Budgeting with BNPL is also tricky, even if you start the process with the best of intentions. Rick Miller, a financial planner, outlines the issue with a simple statement. According to Miller, when you shop with a BNPL approach, you’re “spending money you don’t really have.” This throws off your ability to plan for the future with your money, especially when it comes to big-picture goals like retirement. According to Miller, “Spending what you can’t afford now will only hurt your future self.”
What You Should Do Before Using BNPL
Whether it’s an online grocery order or some home décor on Amazon, you’ll probably see the “Pay Later” button at the end of your order. Before you click it, take a moment to ask yourself some questions.
First, ask yourself if the purchase is essential. While there’s nothing wrong with enjoying your money when you have some extra, the fact remains that spending money on things that you don’t need when you’re struggling financially puts you on the fast track to financial problems. You also need to ask yourself if you can pay the full amount without affecting your ability to pay bills in the future. If that new outfit is going to make it hard for you to keep your lights on, stick to wearing clothes that you already own.

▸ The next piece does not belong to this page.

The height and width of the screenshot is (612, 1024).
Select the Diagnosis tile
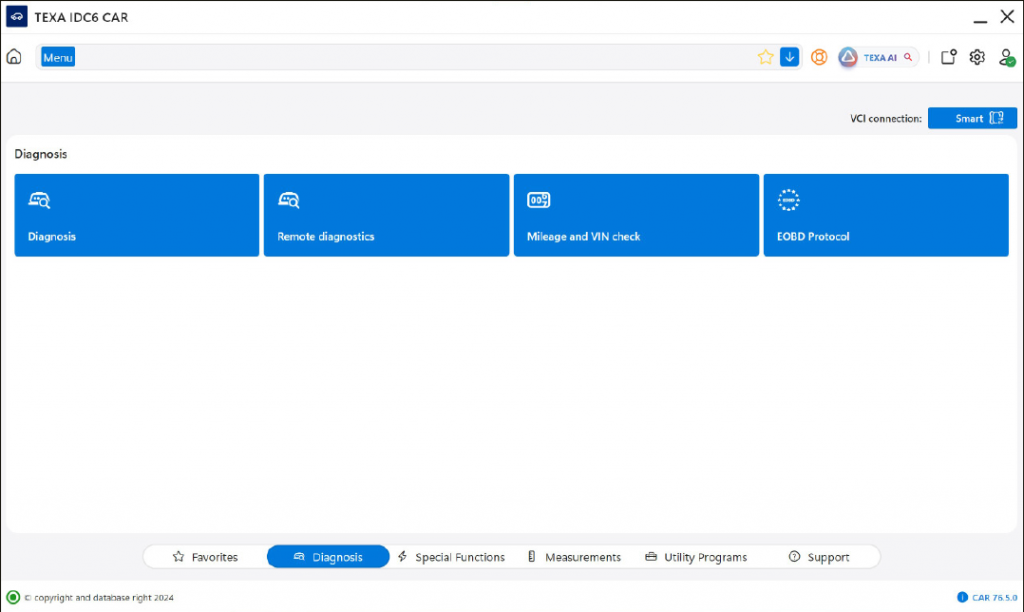136,215
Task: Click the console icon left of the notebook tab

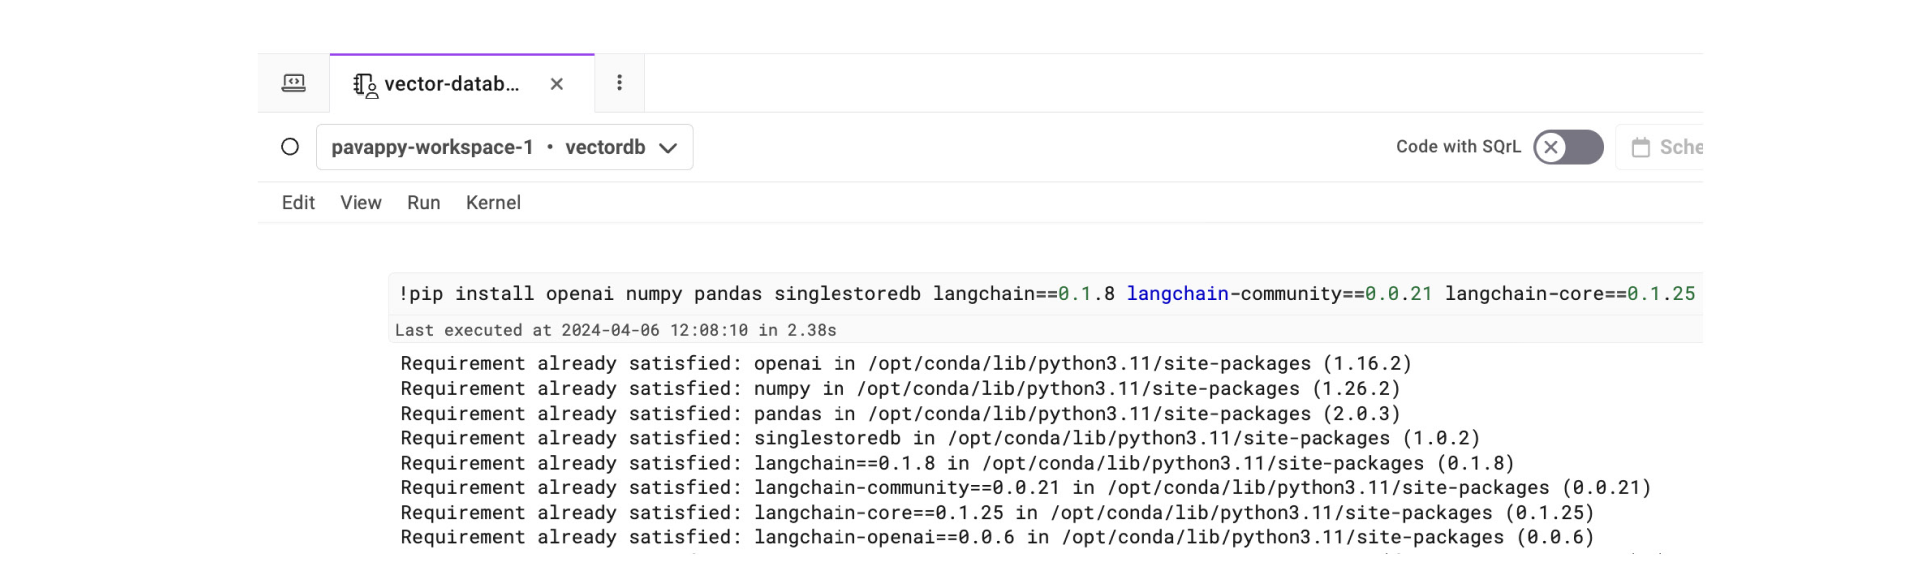Action: (x=293, y=83)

Finally, ask yourself if you have access to more cost-effective options. Instead of buying that $200 piece of furniture, could you find something functional for half the price, even if it doesn’t have the pattern that you love? When you look for smarter ways to spend your money, you can avoid falling into a pattern of reckless financial behavior.

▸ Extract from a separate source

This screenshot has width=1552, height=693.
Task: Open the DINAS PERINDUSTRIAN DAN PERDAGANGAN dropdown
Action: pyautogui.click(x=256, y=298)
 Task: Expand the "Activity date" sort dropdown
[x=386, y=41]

If you’re leaning on BNPL options because you’re short on cash, consider some of your other options. For instance, a fixed-rate personal loan may come with an interest rate, but it also offers a predictable repayment schedule. You can also reap the benefit of an improved credit score by making your payments on time.
If you’re a homeowner who needs to tap into some extra funds for a large, vital purchase, consider a home-equity loan. Finally, think about checking into community assistance programs. While it’s possible to use BNPL debt responsibly, the fact remains that most people don’t. Even those who go into the process under the assumption that it will be a one-time thing often fall into the trap of using it time after time. When combined with the fact that most BNPL transactions result in missed payments, the risk usually isn’t worth it.
Final Thoughts: Buy Now, Regret Later?
Buy now, pay later options like Klarna can be useful tools in a time when many people are stressed about their finances. However, they come with a great deal of risk that most retailers don’t tell you about. If you’re relying on BNPL as a budgeting tool or as a substitute for emergency funds, it’s time to rethink how you budget your money. Don’t let a few easy payments for something that you don’t really need derail your ability to thrive in the future.